US funding freeze threatens two decades' progress in HIV
The global HIV response faces serious disruption due to cuts in US government funding, the closure of USAID, and uncertainty about future financing, warned Professor Chris Beyrer, Director of the Duke Global Health Institute, in his plenary address to the Conference on Retroviruses and Opportunistic Infections (CROI 2025) in San Francisco this week.
Although the new administration has banned the words diversity, equity and inclusion, Beyrer said these values were essential to the global HIV response. “We can’t not address diversity because we are dealing with a diverse pandemic,” he said.
“The achievement of getting three-quarters of people living with HIV living on this planet onto antiretroviral therapy is the greatest achievement of equity in global health.”
Despite this achievement, the global HIV response was already falling short of targets before the new US administration began cutting funding. AIDS-related deaths remain far above the 2025 target, while HIV incidence stays stubbornly high at over a million new infections per year.

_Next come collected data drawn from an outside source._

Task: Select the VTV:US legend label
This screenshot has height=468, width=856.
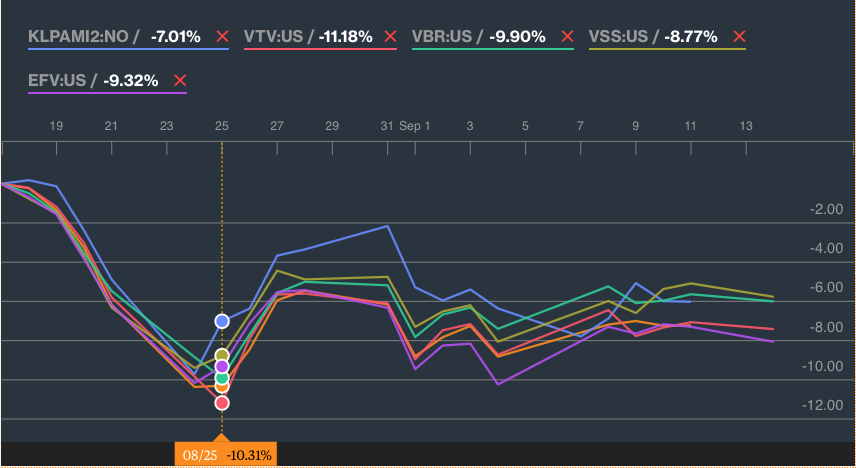Action: click(273, 37)
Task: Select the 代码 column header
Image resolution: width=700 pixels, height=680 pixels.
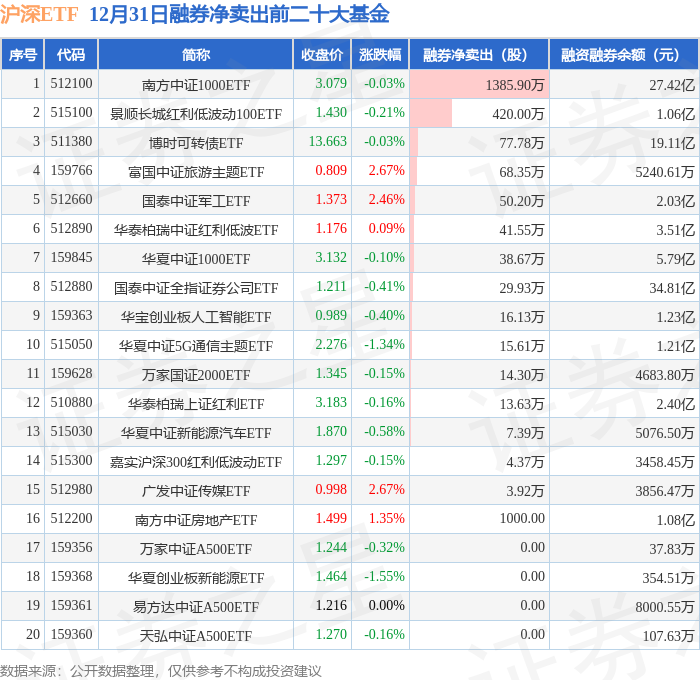Action: [71, 54]

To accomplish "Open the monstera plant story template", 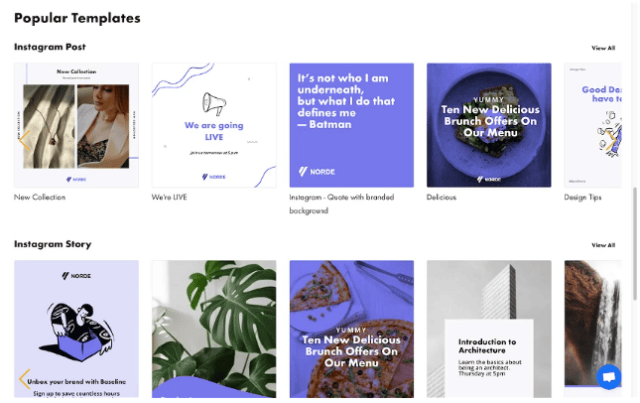I will pos(213,329).
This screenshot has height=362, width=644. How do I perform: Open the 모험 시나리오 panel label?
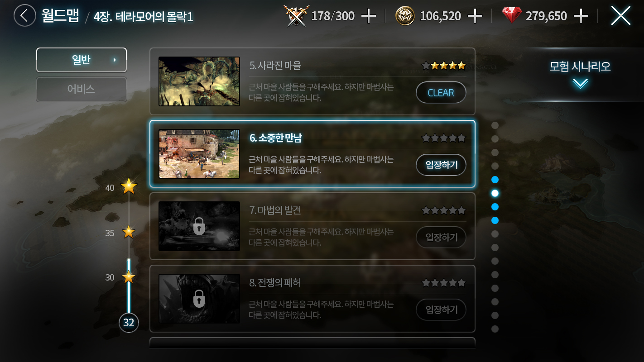point(580,67)
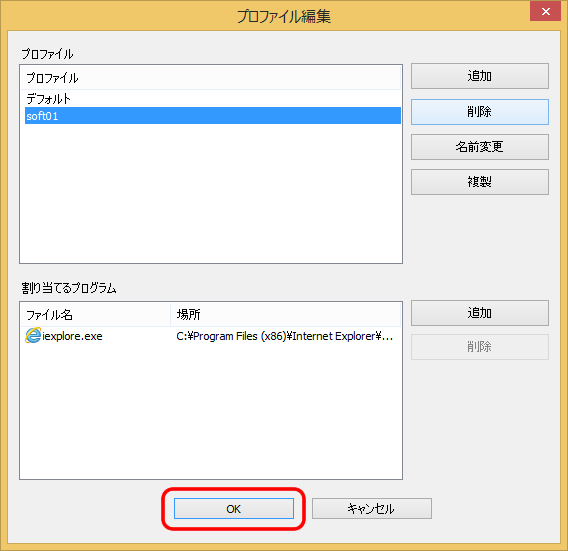This screenshot has height=551, width=568.
Task: Select the soft01 profile entry
Action: (x=213, y=116)
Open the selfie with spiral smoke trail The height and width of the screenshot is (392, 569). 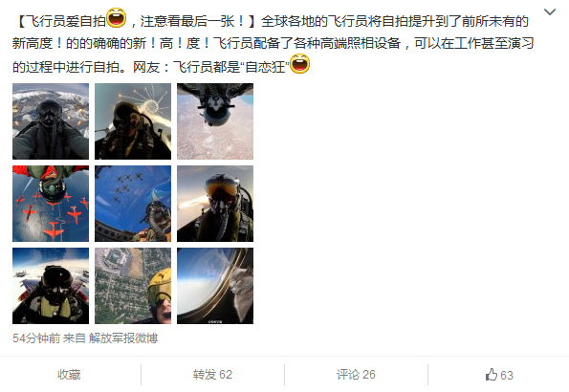133,121
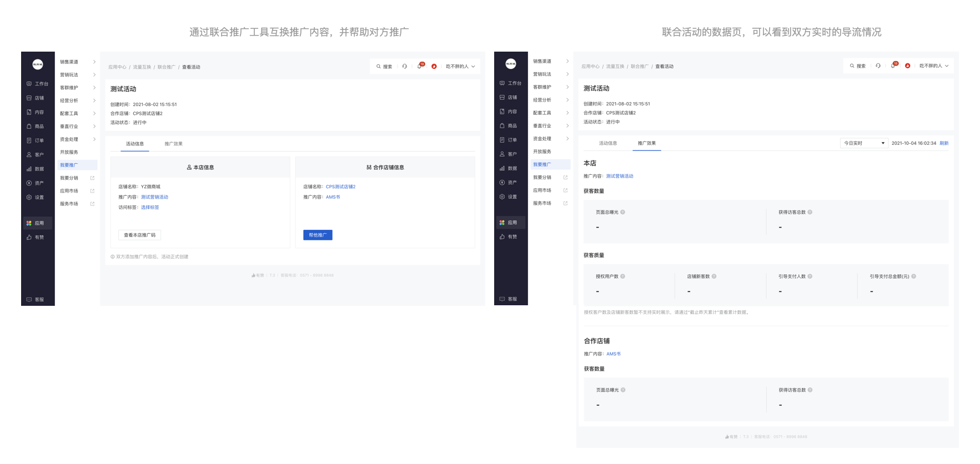Click the help icon next to 店铺新客数
Screen dimensions: 980x464
714,276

Primary prevention programmes would need to be expanded to achieve a sustained reduction in HIV incidence. An estimated 40 million people would need to start PrEP in sub-Saharan Africa, according to modelling.
Beyrer highlighted that 91% of all oral PrEP starts globally have been funded by PEPFAR. However, apart from prevention of mother-to-child transmission, "prevention in PEPFAR is now on pause." A waiver issued by US Secretary of State Marco Rubio on 6 February authorised PrEP only for pregnant or breastfeeding women.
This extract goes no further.